Effect of progesterone on monoamine turnover in the brain of the estrogen-primed rat

Abstract

The effect of progesterone (P) on monoamine levels and turnover was evaluated in 8 brain nuclei in estrogen-primed rats. Animals were subcutaneously (SC) injected with P or vehicle 21 hours after SC treatment with 5 μg of estradiol benzoate (EB). EB-primed animals treated with P showed high levels of lordosis behavior and an LH surge three hours later. Initial concentrations of norepinephrine (NE), dopamine (DA), serotonin (5HT) and 5-hydroxyindole acetic acid were determined in EB-saline treated controls 3 hours after P or vehicle. NE and DA turnover was estimated from the exponential decline of these amines 2 hours after IP injection of alpha-methyl-p-tyrosine (5 hours after P or vehicle). The accumulation of 5HT 20 min following IP injection of pargyline was used as an index of 5HT turnover.
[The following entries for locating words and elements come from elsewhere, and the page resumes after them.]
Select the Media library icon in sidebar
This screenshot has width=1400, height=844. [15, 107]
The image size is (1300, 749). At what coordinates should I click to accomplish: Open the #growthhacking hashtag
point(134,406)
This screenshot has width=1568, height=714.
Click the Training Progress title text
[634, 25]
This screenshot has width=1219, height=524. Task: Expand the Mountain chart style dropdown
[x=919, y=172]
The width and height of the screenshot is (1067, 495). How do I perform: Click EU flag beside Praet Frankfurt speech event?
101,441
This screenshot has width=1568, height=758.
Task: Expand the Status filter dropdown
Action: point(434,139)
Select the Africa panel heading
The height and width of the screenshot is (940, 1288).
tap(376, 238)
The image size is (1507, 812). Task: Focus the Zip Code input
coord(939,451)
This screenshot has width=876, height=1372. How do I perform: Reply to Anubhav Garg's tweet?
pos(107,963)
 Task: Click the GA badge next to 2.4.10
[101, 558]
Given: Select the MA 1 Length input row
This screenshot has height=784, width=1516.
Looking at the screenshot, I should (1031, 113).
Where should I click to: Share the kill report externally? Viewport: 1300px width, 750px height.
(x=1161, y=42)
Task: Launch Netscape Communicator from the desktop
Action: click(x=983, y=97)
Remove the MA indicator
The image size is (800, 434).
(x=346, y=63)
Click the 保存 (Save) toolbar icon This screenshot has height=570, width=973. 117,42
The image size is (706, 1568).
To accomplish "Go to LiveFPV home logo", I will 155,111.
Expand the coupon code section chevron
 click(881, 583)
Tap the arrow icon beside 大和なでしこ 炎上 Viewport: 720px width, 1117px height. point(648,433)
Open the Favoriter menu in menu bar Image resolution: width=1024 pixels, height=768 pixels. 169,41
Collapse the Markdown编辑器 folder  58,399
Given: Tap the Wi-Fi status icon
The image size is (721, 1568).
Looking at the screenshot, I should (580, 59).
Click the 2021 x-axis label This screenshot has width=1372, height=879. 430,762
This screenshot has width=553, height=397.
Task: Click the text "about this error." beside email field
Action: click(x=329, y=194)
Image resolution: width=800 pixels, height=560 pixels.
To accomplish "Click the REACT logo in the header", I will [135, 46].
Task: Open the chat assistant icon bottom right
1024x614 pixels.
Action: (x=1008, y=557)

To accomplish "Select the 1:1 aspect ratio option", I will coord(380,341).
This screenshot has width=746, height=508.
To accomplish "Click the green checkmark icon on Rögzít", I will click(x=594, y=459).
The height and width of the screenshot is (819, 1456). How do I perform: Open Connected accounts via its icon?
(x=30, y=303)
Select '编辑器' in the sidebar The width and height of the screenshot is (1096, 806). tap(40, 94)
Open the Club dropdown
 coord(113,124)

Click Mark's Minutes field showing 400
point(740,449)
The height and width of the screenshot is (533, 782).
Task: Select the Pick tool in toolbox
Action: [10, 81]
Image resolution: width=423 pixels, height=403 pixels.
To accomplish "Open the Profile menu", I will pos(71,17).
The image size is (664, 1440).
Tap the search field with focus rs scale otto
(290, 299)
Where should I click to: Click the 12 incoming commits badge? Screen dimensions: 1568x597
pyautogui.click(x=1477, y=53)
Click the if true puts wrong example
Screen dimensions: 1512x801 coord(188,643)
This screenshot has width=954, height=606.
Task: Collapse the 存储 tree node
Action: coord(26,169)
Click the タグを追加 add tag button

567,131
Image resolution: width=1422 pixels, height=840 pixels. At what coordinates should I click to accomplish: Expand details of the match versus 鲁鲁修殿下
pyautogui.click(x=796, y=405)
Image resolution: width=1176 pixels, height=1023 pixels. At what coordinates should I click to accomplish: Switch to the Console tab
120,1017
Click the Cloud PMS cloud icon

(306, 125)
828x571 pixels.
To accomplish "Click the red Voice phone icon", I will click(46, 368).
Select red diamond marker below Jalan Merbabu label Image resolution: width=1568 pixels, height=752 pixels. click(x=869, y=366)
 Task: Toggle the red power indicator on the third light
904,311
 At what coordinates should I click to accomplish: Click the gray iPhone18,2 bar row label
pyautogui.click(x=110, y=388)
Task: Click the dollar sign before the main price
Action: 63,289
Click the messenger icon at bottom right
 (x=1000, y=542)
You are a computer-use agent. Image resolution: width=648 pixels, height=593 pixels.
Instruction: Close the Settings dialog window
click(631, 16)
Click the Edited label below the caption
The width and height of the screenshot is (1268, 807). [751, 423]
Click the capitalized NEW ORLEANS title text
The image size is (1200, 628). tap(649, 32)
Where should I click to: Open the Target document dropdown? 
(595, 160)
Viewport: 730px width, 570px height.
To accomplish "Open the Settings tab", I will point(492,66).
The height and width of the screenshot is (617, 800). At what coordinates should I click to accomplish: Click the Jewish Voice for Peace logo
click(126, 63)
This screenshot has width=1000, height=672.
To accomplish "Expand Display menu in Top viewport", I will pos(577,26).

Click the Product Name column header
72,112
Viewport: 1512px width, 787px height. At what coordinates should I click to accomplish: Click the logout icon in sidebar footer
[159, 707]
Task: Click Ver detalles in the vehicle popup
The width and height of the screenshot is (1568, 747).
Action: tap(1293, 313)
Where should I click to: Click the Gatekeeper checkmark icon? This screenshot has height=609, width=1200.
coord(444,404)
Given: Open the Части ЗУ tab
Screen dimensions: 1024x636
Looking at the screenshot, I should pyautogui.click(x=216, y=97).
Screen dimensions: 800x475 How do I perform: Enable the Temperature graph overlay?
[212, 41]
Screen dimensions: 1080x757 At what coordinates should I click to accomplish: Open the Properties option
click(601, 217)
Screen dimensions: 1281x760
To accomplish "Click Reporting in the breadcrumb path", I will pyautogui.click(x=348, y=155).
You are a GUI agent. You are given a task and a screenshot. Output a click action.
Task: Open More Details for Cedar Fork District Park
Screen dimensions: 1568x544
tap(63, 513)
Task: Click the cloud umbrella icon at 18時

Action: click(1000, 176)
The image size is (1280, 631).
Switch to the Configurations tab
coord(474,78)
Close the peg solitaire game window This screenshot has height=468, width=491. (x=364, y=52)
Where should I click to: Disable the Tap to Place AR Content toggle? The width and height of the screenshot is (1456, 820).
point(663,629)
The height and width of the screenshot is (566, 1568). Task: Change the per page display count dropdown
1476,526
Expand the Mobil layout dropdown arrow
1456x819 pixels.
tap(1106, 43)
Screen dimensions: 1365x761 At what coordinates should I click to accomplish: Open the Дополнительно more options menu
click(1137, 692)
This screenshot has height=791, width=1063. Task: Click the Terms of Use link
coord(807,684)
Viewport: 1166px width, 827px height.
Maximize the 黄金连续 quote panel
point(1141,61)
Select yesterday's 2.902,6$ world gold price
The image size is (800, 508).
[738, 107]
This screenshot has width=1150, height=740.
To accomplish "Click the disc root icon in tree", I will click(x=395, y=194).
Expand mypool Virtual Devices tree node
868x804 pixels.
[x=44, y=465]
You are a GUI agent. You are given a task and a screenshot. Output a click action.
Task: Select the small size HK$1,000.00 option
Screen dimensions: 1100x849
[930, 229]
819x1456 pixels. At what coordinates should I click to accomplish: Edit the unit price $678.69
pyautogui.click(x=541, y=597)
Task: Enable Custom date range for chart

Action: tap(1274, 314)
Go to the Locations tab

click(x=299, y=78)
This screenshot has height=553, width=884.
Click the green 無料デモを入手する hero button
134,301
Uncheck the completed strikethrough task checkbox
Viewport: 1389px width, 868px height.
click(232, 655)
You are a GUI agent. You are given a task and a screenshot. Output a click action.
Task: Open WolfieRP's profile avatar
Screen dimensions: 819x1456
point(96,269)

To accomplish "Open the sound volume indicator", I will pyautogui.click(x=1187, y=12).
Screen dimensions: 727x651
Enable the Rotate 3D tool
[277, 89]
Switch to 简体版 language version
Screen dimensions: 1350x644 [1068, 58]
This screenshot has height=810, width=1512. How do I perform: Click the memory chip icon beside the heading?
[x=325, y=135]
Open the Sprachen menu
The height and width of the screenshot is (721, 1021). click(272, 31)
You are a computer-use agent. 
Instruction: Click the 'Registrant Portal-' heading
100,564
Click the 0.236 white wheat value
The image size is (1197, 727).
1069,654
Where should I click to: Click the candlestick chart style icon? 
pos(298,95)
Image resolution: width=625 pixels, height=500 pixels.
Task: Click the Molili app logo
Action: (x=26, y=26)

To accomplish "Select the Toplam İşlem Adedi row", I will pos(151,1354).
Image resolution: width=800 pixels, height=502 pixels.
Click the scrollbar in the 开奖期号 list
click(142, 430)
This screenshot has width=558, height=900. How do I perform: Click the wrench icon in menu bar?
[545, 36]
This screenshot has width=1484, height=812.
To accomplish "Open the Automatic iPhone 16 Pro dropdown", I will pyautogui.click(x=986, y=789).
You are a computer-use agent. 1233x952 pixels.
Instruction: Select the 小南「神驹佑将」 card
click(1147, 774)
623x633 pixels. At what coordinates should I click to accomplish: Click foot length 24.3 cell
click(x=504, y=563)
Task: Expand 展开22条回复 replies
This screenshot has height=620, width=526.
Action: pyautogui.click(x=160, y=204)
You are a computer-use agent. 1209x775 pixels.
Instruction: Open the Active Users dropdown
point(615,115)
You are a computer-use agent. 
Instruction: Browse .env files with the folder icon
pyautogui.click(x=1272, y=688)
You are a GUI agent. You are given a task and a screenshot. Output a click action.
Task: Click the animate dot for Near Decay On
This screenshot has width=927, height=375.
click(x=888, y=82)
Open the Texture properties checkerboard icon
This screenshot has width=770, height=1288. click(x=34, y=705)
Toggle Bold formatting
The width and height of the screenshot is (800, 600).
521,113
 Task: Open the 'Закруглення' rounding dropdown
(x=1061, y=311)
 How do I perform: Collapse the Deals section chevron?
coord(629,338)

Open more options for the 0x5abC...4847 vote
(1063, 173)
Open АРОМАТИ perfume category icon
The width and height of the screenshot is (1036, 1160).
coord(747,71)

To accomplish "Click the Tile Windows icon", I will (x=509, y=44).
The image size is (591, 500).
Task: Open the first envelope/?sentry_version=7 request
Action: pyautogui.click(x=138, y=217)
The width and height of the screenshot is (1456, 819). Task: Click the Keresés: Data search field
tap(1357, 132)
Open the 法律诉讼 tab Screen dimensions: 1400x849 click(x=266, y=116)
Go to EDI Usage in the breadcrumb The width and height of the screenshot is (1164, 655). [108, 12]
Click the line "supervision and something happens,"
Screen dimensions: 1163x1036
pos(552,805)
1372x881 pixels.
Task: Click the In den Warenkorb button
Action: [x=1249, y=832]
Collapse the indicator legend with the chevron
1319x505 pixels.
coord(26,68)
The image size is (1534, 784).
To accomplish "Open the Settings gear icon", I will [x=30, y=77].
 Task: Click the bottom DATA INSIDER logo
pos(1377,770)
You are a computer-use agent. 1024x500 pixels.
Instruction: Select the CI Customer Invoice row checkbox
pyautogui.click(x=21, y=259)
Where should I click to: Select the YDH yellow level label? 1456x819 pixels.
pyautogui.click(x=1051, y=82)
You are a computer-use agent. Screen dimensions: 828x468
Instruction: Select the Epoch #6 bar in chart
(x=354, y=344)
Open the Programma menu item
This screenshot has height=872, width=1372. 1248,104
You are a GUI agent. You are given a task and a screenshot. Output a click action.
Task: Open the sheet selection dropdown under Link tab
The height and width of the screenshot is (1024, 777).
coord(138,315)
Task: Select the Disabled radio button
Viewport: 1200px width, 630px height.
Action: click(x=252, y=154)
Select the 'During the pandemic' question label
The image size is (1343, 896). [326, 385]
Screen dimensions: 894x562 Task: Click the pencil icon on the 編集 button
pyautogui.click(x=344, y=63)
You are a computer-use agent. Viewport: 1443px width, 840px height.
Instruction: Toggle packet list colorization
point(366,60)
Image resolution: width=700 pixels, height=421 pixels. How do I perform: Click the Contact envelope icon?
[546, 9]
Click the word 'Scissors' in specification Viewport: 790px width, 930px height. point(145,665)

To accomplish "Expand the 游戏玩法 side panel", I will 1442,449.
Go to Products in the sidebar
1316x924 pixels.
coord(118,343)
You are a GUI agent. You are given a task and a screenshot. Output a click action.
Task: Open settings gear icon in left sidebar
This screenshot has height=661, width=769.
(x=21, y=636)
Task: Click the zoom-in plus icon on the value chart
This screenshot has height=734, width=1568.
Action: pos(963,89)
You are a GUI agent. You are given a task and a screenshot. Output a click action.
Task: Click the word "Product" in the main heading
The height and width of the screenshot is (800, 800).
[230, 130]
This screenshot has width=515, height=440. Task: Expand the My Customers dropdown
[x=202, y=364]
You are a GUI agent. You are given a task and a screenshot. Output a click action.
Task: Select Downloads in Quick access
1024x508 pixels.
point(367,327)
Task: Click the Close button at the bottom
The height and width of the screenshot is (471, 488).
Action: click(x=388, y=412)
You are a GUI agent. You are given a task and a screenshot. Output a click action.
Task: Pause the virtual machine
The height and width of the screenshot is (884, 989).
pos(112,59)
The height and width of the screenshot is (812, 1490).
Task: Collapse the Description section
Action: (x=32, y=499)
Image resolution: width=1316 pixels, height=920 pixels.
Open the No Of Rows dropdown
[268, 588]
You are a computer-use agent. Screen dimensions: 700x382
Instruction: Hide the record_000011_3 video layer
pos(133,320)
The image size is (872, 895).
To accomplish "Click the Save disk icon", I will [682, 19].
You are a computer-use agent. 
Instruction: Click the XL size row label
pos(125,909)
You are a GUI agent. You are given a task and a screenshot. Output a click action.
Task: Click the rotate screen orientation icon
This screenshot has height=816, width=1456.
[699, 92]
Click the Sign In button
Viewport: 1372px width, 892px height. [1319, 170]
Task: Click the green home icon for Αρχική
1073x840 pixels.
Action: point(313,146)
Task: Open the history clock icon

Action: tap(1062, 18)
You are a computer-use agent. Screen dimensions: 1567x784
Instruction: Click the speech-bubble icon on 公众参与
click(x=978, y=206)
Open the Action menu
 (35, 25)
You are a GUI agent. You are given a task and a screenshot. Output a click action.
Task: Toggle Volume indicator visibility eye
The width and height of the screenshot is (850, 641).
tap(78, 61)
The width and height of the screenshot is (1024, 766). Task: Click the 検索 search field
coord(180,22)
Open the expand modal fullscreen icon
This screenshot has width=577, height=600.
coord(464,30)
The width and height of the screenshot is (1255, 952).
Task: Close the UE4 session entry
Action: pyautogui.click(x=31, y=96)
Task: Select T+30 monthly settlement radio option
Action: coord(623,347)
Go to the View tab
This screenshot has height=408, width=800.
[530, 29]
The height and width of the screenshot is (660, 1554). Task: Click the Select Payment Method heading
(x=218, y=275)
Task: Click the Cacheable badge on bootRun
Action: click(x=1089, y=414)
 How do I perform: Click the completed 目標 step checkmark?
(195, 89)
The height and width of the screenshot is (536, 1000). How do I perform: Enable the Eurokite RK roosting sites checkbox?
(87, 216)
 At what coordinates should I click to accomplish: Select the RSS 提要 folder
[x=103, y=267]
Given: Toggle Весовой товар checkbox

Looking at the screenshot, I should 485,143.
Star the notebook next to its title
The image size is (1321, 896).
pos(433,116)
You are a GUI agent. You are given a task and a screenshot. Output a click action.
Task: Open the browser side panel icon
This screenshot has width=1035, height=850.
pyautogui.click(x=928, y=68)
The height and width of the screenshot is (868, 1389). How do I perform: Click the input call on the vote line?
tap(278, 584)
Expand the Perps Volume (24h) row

P did not affect the initial NE, 5HT or 5HIAA concentrations in any of the brain nuclei studied, but decreased DA content in the arcuate-median eminence region (Ar-ME). The DA rate constant was elevated in the nucleus of the diagonal band of Broca and the DA turnover rate was decreased in the Ar-ME. In the periventricular region (PVE, anterior hypothalamic level) the NE turnover rate (K, pg/μg protein/hr) and rate constant (k, hr −1) decreased following P treatment. Progesterone treatment decreased the accumulation of 5HT in the ventromedial hypothalamus (VMN, pars lateralis) and the dorsal midbrain central grey (MCG). Progesterone effects on monoamine turnover were not found in the lateral septal, medial preoptic, anterior hypothalamic or dorsal raphe nuclei. These results suggest that progesterone influences monoamine activity in a few discrete brain nuclei in EB-primed rats. Decreased 5HT turnover in the VMN and MCG after P is consistent with the hypothesis that 5HT exerts an inhibitory modulation of lordosis behavior and suggests that a component of the facilitatory action of progesterone is the suppression of 5HT activity at these brain sites. Changes in catecholamine turnover are discussed in relation to possible contributions in regulating gonadotropin secretion.